• [What you have to do]: Starting with the line that contains "The image size is (302, 302).", repeat exactly every line through the last one in the records below, and leave out the pictures.

Saved entries
════════════════

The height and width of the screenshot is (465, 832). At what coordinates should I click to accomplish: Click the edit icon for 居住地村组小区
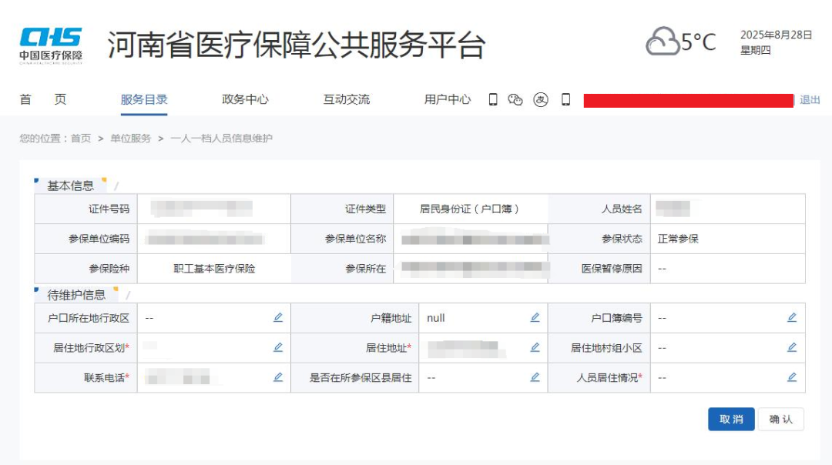[x=792, y=347]
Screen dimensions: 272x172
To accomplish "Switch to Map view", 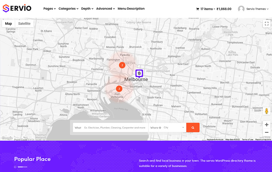I will [x=8, y=24].
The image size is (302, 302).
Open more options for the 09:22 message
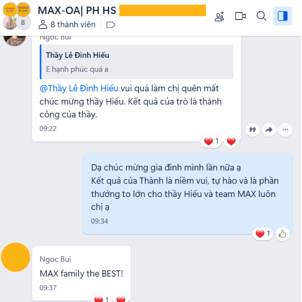285,130
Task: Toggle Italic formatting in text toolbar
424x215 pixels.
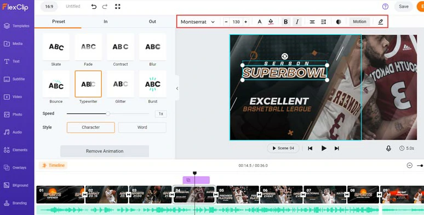Action: tap(297, 22)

════════════════

• [Finished exercise]:
The image size is (302, 302).
Open more options for the 09:22 message
285,130
Task: Toggle Italic formatting in text toolbar
424x215 pixels.
Action: tap(297, 22)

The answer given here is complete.